Since these star forming regions are located at a distance of 150 pc from earth, the seeing limit of about 1 arcsecond smears detail on scales of 150 AU (astronomical unit, distance sun - earth). Obviously image resolutions much higher than that are required to study the near environments (outflows, disks, companions) of YSOs. Ground-based observations can deliver those resolutions using techniques like adaptive optics, speckle interferometry or interferometry.
As an example, let's have a look at T Tau, which is the prototype for a whole class of objects but at no means typical. It exhibits an unusually complex system of multiple jets and outflows unlike that seen in any other T Tauri star (TTS). The optically visible primary T Tau North has an infrared companion (IRC) at 0.69 arcseconds separation. This IRC, T Tau South, has a very low infrared color temperature, a large infrared excess, and is one of only about ten such objects known today. Very recently, T Tau South turned out to be a 0.05 arcsecond binary itself.
Two almost perpendicular outflows have been found within a few arcseconds of T Tau, but the spatial resolution of these observations did not permit to non-ambiguously relate these with the two components.
T Tau was observed with the 3D imaging spectrometer in H- and K-band in October 1999 at the 3.5-m-telescope on Calar Alto. The K band image (top) shows the two stars with the primary to the top and the infrared companion (IRC) to the bottom. Below are the K band spectra of the IRC,(red) and the primary (blue, y-shifted). The adaptive optics system ALFA was used in both cases delivering an angular resolution of about 0.15 arcseconds.
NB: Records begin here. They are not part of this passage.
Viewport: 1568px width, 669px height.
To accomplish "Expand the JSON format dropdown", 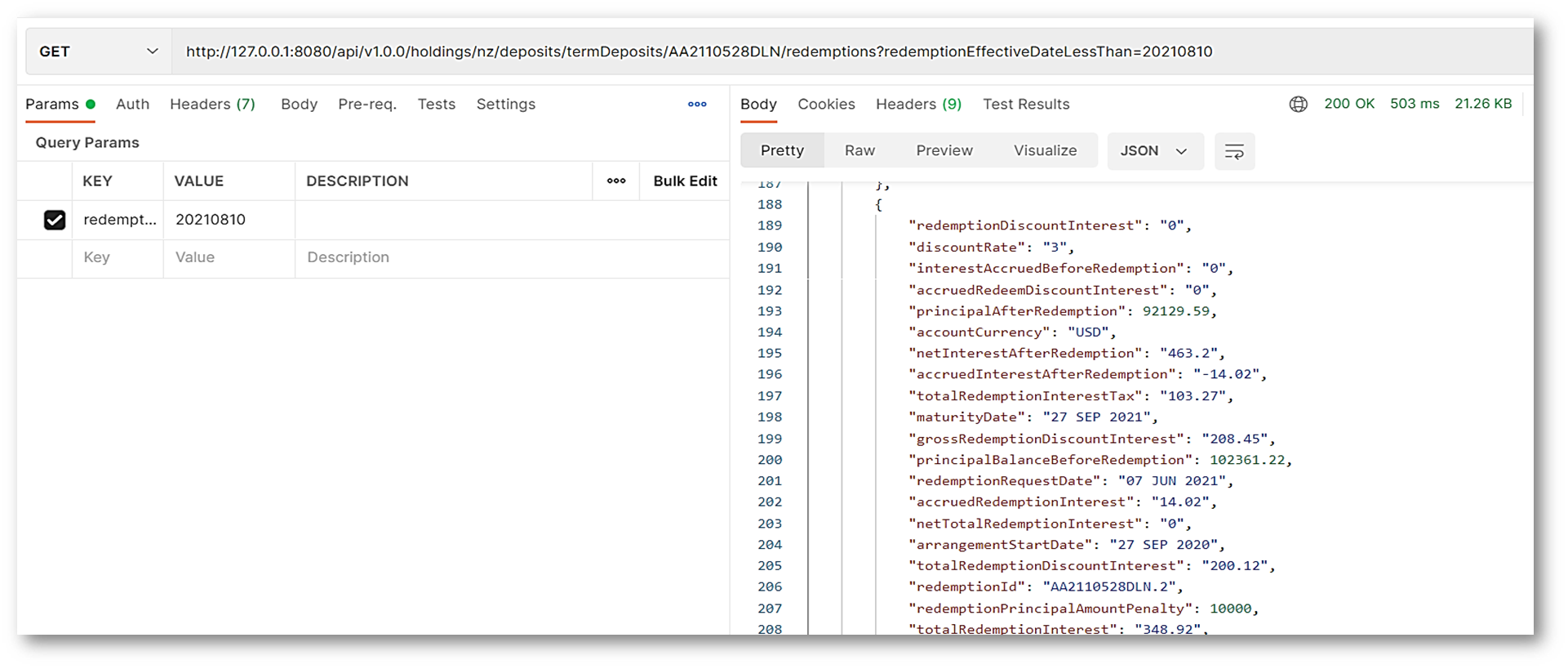I will tap(1154, 151).
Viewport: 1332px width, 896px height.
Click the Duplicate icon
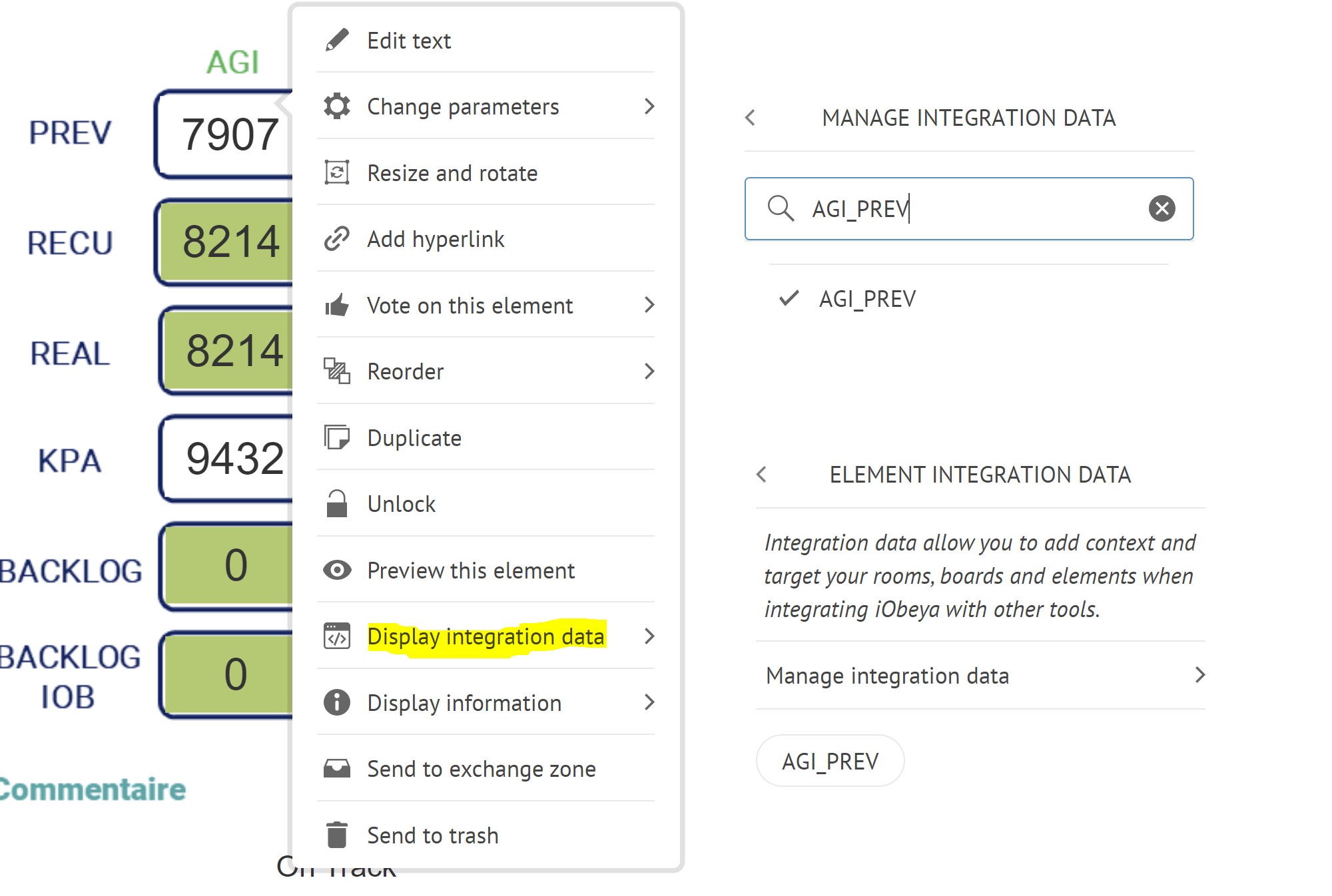[338, 437]
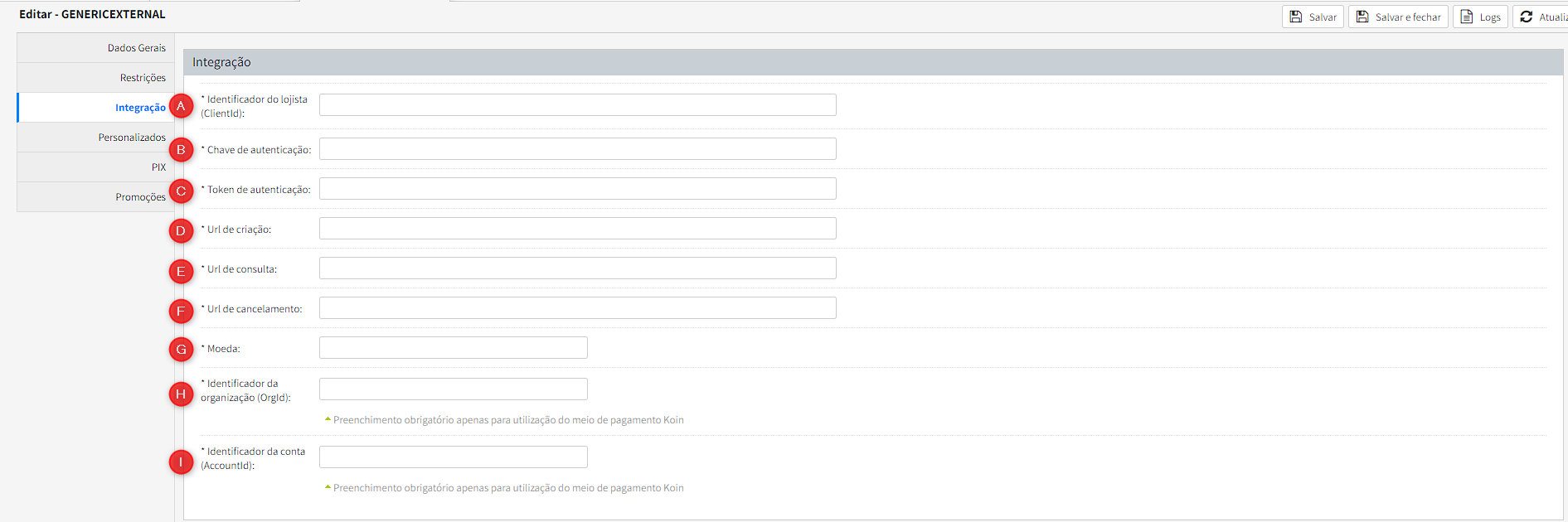The image size is (1568, 522).
Task: Select the Token de autenticação field
Action: [577, 189]
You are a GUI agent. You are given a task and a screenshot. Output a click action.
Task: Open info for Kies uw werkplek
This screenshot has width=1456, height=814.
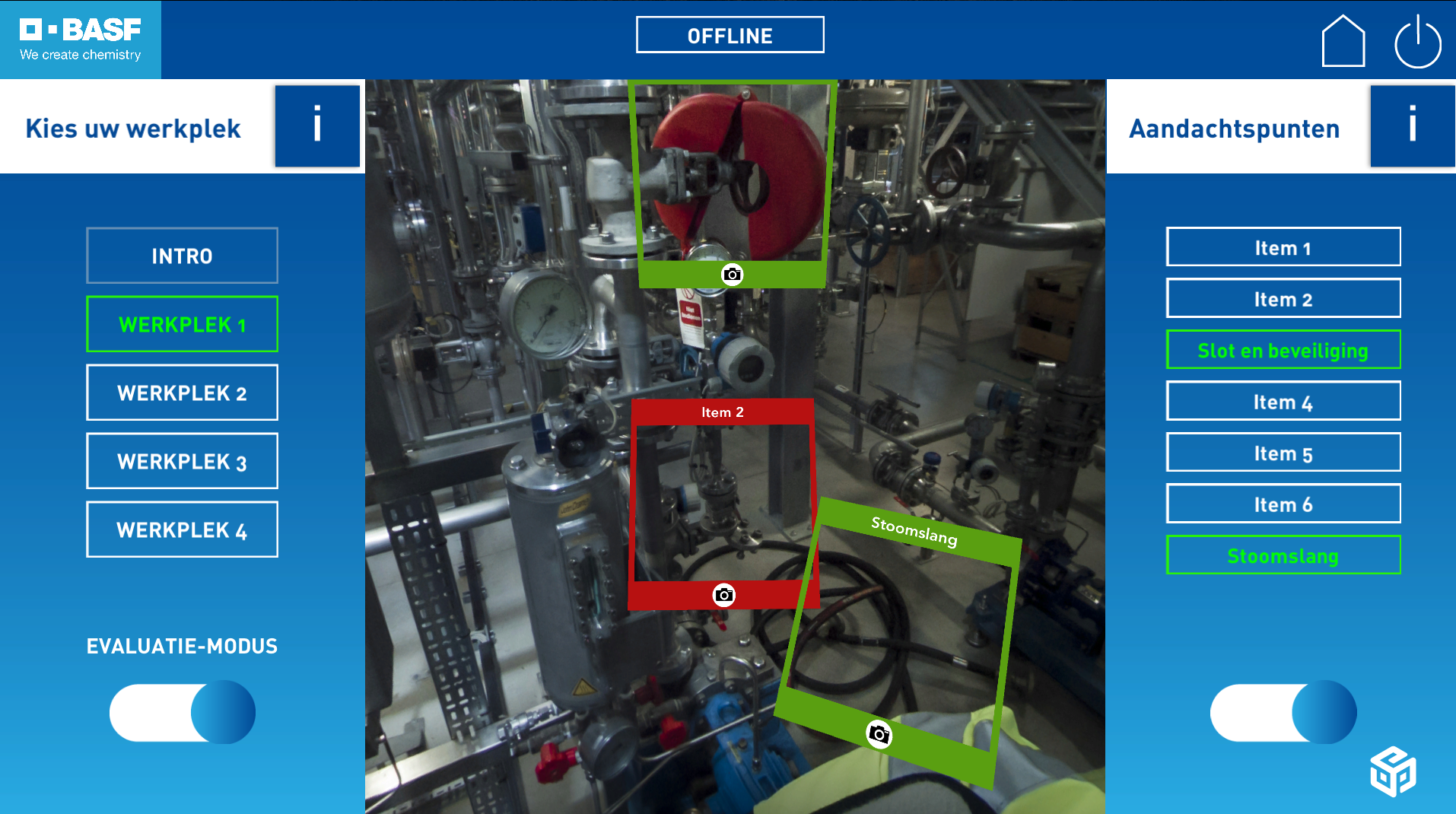coord(317,126)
The spectra clearly show that the BrG line (2.166 microns) equivalent width of the secondary is not much less than that of the primary, indicating that both components are accreting classical T Tauri stars. Furthermore the stars themselves seem not to emit a large amount of H2 radiation which was found in the vicinity of T Tau at seeing scales and thought to be produced in shock fronts.